服なんて、着られればよいと思っていた。
何を着ても、変わらないと思っていた。
服よりも、本の方が欲しかった。
これは、そんな私が初めて「この服を着た自分が好きだ」と思い、購入した黒いドレスのお話である。
目に留まった細身の黒いドレス。非日常的な服を試着したくなった私は
ずっと欲しかった本を買いに行こうとしたある日曜日、GUCCIの前を通りかかったら、シンプルで細身の黒いドレスがショーウインドーに飾られていた。
素敵だなあと思った。
思わずお店に入って、近づいてきた店員さんに訊ねてみると、コレクションに出したものだという。よく似たものがあるというので、出してもらって試着した。
たまに、こうして非日常的な服を試着してしまう。月収より高いワンピースとか、年収より高いコートとか。
「ぜひ買おう」と思って着ているわけでも、「絶対買わないぞ」と思って着ているわけでもなく、ただ、「ああ、この素敵な服を着たい」と思って着てしまう。
それはそれは素晴らしかったら、きっと買ってしまうんだけれど、でも着てみれば、それで結構満足だったりするのだ。
今回纏ったのは、シルクの薄いスリップドレスである。
シルクはストレッチ性がないから敬遠しがちな素材なのだけれど、このドレスは見事なカッティングの技で、身体に美しく沿ってくれた。
ドレスを着て鏡に映る私は、今までみた中で、いちばん美しかった
私は身体の線が美しく出るデザインの服が好きなのである。
思いきって胸元が深く開いた、けれども肉感的な雰囲気を持たない細身のドレス。生地に黒いレースが配してあるけれど、甘いところはなくて、とても冴えている。
私はいつも乳房を高くシャープな形に処理しているけど、このドレスには、きっとそのかたちは似合わない。
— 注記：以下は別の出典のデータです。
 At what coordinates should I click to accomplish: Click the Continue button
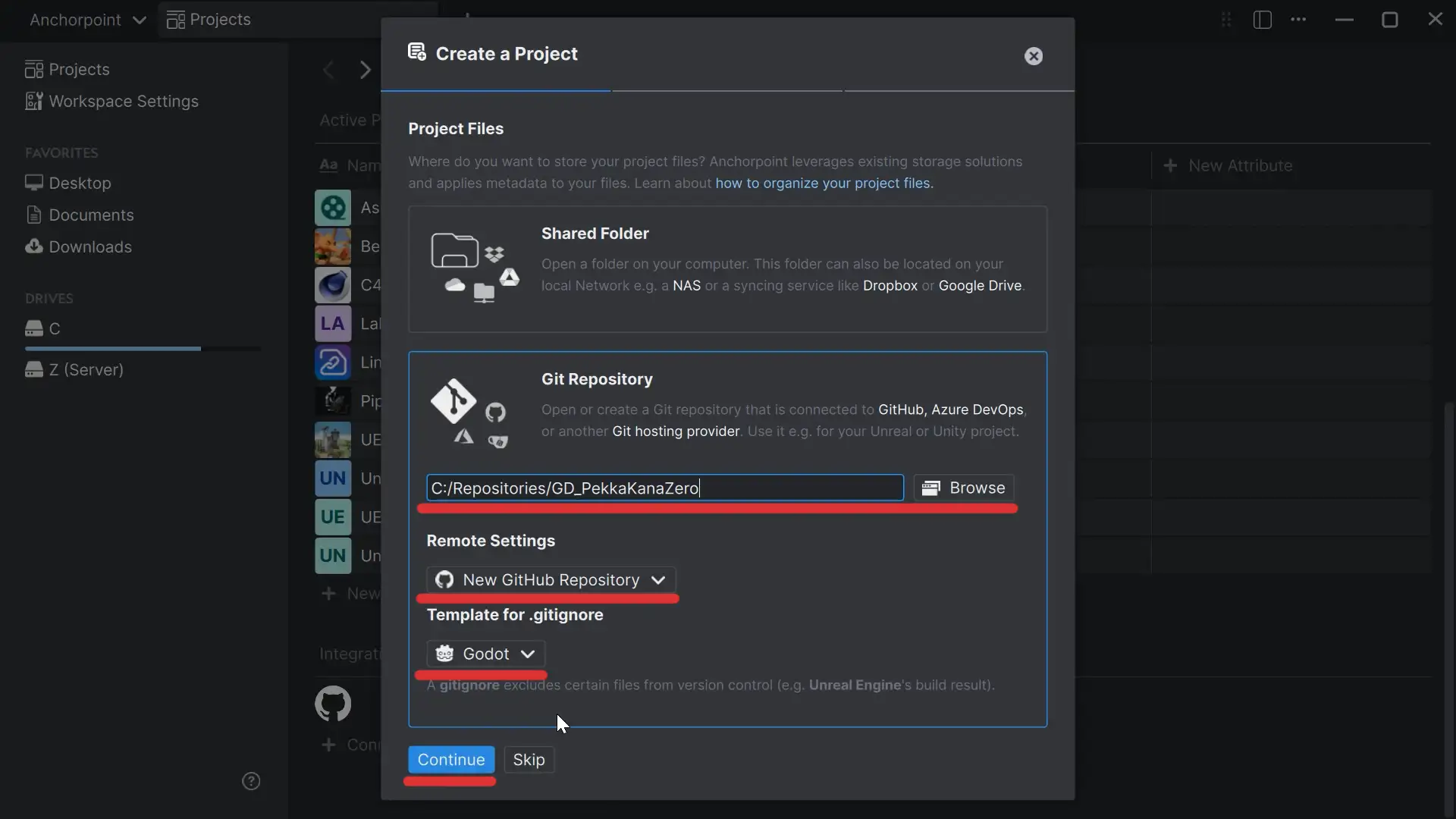450,759
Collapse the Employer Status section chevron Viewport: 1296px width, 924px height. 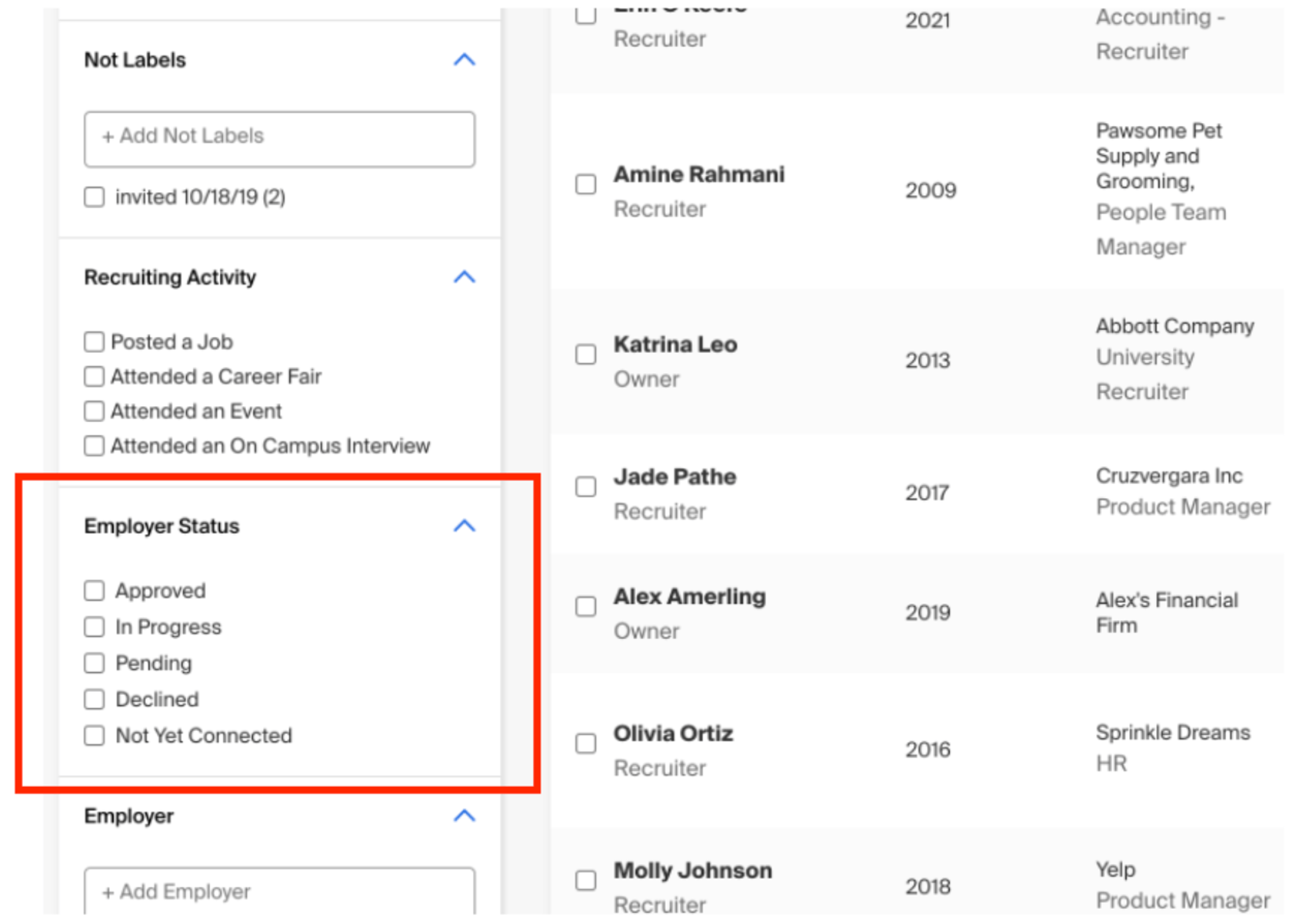point(464,526)
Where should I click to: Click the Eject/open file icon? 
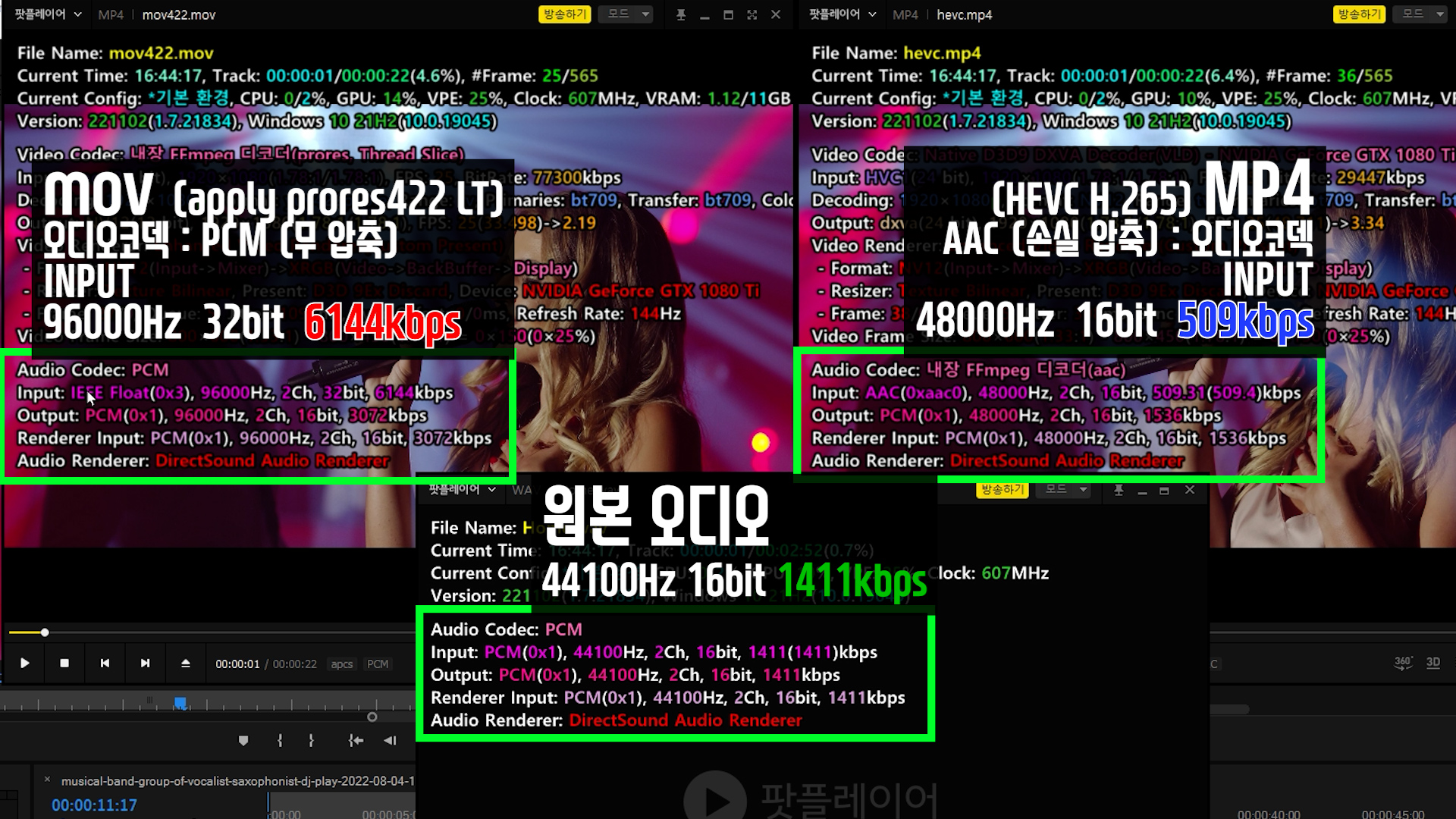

ブラジャーは外して、身体の厚みを抑えてすらりと着たい。
合わせて靴も出してもらって、鏡の前に立った私はきれいだった。
普段から自分の容姿に自信がないわけではないけれど、このドレスと靴を身につけた私は、今まで見た自分の中で、いちばん美しかった。
魔法にかけられたシンデレラのようだと思った。
このドレスを着たら、きっと体温が低く見えるだろう。
ハンガーに引っかけるような感覚で、身体にこのワンピースを引っかけて、まっすぐに無造作に突っ立ってみたいと思った。
これを着て、すきなひとに会いに行きたいと思った。
だから、私は本の代わりに、この美しいドレスと靴を購入した。
書店へ行く代わりに、すきなひとに連絡をして、馴染みのバーでカクテルを飲み、夜の街を散歩した。
洋服を好きになるキッカケになったドレス。着たい服を着ればいい
このドレスのおかげで、私は洋服がとても好きになった。
自分を着せ替え人形のようにして、色々な服を着ることが、楽しいと思えるようになった。
ファッションは、「自分は誰かのための素材ではなく、自分自身のための素材なのだ」という意思の表明のように、私には思われる。
たまに「そんな露出の多い服やめたほうがいいよ!」とか「化粧なんて必要ないよ!」と言ってくる人もいるが、彼らの真意は別として、そんな意見に耳を傾ける必要はない。
服は、誰かのために着るものではないのだ。好きなものを着ればよい。
昔の私のように服に興味がないひとも、今の私のように好きなファッションがあるひとも、みんな着たい服を着ればよいのだ。
着たい服を着ている自分が、いちばん美しい。そう思うから。